The computation in figuring just how deep that recursive process goes is hard, and “hard”. Schelling approximation: it goes all the way to the end.
Trillion is much less weird than Quadrillion. Everything after that is obscure.
Chances of getting a trillion way more than a quadrillion, even contemplating going for a quadrillion reduces ability to go for anything more than a million.
But fuck it, not stopping at a million. I know what I want.
$1 trillion.

All that complicated reasoning. And it paid off; the other person who picked a trillion had a main-line thought process with the same load bearing chain of thoughts leading to his result.

I later asked another person to play against my cached number. He picked $100.

Come on, man.

Schelling points determine everything. They are a cross-section of the support structure for the way the world is. Anything can be changed by changing Schelling points. I will elaborate later. Those who seek the center of all things and the way of making changes should pay attention to dynamics here, as this is a microcosm of several important parts of the process.

There’s a tradeoff axis between, “easiest Schelling point to make the Schelling point and agree on, if that’s all we cared about” (which would be $0), and “Schelling point that serves us best”, a number too hard to figure out, even alone.

The more thought we can count on from each other, the more we can make Schelling points serve us.
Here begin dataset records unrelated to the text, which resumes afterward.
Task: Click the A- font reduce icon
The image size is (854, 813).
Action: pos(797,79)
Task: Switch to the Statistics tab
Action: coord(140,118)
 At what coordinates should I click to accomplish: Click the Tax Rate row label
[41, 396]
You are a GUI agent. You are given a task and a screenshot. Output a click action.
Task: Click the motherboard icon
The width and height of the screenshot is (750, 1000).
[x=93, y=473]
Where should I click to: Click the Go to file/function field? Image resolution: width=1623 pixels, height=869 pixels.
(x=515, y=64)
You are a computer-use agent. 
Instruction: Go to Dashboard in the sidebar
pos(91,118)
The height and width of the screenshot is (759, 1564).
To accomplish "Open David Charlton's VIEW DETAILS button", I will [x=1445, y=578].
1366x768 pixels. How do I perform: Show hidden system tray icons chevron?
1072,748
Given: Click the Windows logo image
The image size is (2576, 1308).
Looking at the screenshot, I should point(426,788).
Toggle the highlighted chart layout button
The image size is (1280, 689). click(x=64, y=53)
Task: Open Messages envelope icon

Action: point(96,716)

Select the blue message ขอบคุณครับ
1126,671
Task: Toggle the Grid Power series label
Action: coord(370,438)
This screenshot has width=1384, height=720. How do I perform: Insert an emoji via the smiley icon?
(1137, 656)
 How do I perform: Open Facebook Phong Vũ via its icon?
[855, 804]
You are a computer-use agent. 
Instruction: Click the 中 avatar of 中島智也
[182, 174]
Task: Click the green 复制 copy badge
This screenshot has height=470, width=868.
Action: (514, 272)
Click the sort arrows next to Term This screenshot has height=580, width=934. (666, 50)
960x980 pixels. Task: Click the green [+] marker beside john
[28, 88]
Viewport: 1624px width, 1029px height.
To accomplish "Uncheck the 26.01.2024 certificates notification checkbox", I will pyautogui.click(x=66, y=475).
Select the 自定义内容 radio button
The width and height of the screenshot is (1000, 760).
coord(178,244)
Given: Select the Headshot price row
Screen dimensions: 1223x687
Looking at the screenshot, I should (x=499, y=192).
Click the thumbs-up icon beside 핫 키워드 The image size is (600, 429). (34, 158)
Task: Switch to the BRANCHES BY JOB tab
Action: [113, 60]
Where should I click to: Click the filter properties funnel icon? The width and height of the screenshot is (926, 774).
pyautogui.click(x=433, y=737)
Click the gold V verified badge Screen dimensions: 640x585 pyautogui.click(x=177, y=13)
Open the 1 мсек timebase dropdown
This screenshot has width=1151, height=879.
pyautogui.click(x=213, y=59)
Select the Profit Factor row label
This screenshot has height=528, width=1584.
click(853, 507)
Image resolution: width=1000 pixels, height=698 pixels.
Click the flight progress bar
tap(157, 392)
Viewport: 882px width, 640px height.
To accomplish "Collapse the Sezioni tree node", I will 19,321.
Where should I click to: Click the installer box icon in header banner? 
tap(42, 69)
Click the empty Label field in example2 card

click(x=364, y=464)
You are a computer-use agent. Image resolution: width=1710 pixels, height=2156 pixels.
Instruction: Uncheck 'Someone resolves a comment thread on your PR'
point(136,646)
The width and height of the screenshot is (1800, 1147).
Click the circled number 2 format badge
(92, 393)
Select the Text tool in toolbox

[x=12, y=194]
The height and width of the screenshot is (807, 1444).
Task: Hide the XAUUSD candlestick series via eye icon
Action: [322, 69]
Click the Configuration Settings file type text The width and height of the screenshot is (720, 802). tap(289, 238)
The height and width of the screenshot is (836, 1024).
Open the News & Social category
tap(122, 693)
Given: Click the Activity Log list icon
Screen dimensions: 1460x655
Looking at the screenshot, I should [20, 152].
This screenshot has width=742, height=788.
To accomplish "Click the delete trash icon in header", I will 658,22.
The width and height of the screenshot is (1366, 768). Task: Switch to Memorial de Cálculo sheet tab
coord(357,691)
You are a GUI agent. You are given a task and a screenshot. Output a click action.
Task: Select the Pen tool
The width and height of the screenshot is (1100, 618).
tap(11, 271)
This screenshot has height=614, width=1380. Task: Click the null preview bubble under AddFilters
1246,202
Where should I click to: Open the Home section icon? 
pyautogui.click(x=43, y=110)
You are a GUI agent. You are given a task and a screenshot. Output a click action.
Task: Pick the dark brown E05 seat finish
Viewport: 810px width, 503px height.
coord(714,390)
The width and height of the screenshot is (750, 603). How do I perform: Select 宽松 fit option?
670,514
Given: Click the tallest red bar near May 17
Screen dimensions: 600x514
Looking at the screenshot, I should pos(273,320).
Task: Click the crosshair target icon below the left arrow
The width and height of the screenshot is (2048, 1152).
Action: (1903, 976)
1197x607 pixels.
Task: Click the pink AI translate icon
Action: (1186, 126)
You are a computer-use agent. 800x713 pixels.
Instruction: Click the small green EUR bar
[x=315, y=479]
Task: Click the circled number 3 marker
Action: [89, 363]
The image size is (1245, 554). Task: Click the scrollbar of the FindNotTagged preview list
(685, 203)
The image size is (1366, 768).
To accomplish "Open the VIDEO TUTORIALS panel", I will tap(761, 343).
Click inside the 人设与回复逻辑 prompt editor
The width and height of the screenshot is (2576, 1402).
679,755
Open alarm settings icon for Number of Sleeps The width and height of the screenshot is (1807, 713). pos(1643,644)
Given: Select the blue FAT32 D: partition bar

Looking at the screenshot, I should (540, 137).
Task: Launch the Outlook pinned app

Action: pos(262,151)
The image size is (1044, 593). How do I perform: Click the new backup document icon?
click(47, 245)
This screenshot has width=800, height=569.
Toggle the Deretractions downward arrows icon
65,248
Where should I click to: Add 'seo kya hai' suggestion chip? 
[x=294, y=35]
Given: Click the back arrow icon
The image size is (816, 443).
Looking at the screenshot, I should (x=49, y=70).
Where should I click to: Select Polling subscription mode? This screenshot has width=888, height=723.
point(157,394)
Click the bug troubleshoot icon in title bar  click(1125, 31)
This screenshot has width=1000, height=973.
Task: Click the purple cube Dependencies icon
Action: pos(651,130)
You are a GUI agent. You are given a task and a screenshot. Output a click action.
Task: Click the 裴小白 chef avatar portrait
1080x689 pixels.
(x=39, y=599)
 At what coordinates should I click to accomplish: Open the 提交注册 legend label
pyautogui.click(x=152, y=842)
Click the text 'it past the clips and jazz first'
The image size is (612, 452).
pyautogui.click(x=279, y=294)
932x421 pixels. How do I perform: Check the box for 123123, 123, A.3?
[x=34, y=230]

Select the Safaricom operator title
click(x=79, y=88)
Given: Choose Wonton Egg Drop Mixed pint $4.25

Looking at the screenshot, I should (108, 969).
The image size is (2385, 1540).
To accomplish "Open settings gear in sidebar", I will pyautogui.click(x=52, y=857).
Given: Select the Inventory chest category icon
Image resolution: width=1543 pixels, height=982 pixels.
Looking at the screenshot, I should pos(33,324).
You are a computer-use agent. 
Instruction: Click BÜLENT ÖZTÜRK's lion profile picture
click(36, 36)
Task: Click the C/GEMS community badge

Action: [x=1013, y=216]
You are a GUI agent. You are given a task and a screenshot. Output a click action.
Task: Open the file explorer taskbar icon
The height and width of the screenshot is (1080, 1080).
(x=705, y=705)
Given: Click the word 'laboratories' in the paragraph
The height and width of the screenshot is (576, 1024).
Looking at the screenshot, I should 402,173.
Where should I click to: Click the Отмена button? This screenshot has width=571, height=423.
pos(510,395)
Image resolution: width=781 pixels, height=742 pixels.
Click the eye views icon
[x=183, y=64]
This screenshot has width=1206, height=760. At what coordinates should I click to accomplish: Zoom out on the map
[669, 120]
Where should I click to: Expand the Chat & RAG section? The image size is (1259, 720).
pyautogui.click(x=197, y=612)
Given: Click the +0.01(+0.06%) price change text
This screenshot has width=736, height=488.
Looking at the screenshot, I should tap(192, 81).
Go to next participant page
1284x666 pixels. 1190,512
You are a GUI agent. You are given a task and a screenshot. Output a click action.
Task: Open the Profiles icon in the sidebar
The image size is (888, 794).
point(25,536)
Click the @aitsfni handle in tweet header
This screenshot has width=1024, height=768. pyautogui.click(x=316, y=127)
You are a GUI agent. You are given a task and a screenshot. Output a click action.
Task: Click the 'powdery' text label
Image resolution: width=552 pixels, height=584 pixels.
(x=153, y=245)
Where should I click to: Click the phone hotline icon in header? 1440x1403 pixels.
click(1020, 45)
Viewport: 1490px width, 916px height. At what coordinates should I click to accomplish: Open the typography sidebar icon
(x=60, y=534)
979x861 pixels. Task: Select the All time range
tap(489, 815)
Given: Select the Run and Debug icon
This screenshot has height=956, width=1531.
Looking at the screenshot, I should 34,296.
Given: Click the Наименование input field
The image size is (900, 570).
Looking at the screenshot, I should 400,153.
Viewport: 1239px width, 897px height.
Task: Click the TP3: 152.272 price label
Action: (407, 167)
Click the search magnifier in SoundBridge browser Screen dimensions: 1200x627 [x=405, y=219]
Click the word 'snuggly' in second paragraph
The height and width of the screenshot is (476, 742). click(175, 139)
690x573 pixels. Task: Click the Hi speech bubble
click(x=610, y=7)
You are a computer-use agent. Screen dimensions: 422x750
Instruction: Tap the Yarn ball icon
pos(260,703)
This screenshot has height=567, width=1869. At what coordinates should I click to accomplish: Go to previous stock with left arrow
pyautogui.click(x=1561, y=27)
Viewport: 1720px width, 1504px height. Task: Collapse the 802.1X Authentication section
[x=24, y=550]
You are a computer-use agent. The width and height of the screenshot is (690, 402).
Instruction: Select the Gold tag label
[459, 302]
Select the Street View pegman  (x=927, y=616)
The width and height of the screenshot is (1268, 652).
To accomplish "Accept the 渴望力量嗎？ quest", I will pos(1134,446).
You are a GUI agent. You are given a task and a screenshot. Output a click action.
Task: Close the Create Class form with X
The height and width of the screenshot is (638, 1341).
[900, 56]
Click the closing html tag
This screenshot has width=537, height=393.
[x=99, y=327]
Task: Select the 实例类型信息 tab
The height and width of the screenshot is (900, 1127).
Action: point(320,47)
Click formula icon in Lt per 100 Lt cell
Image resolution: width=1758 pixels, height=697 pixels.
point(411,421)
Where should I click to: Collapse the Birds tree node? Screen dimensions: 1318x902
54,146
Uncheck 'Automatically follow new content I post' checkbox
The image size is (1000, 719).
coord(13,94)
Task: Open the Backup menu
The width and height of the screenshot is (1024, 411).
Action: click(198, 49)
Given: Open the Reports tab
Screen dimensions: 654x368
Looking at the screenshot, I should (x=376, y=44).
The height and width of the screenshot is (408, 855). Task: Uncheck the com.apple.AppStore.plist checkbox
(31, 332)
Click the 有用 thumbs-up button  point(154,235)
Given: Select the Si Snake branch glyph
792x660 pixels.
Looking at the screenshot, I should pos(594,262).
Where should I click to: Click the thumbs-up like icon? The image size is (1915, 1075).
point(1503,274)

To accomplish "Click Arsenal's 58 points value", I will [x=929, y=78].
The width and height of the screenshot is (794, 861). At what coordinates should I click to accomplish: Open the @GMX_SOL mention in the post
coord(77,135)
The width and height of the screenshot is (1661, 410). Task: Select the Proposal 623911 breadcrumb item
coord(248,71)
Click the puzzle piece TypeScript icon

My strategy is something like:

  • locate a common and sufficiently flexible starting point.
  • generate options for how to make certain decisions leading up to the thing, at every meta level.
  • Try really hard to find all the paths the process can go down.that any process you might both want to run and be able to both run.
  • Find some compromise between best and most likely, which will not be just a matter of crunching expected utility numbers. An expected utility calculation is a complicated piece of thought, it’s just another path someone might or might not choose, and if you can Schelling up that whole expected utility calculation even when it points you to picking something less good but more probable, then it’s because you already Schellinged up all the options you’d explicitly consider, and a better, more common, and easier Schelling step from there is just to pick the highest one.
  • Pay attention to what the perfectly altruistic procedure does. It’s a good Schelling point. Differences between what people want and all the games that ensue from that are complicated. You can coordinate better if you delete details, and for the both of you, zero-sum details aren’t worth keeping around.
  • Be very stag-hunt-y.
  • You will get farther the more you are thinking about the shape of the problem space and the less you are having to model the other person’s algorithm in its weakness, and how they will model you modeling their weakness in your weakness, in their weakness.

Call how far you can get before you can’t keep your thought processes together anymore “Schelling reach”.

It’s a special case to have no communication. In reality, Schelling reach is helped by communicating throughout the process. And there would be stronger forces acting against it.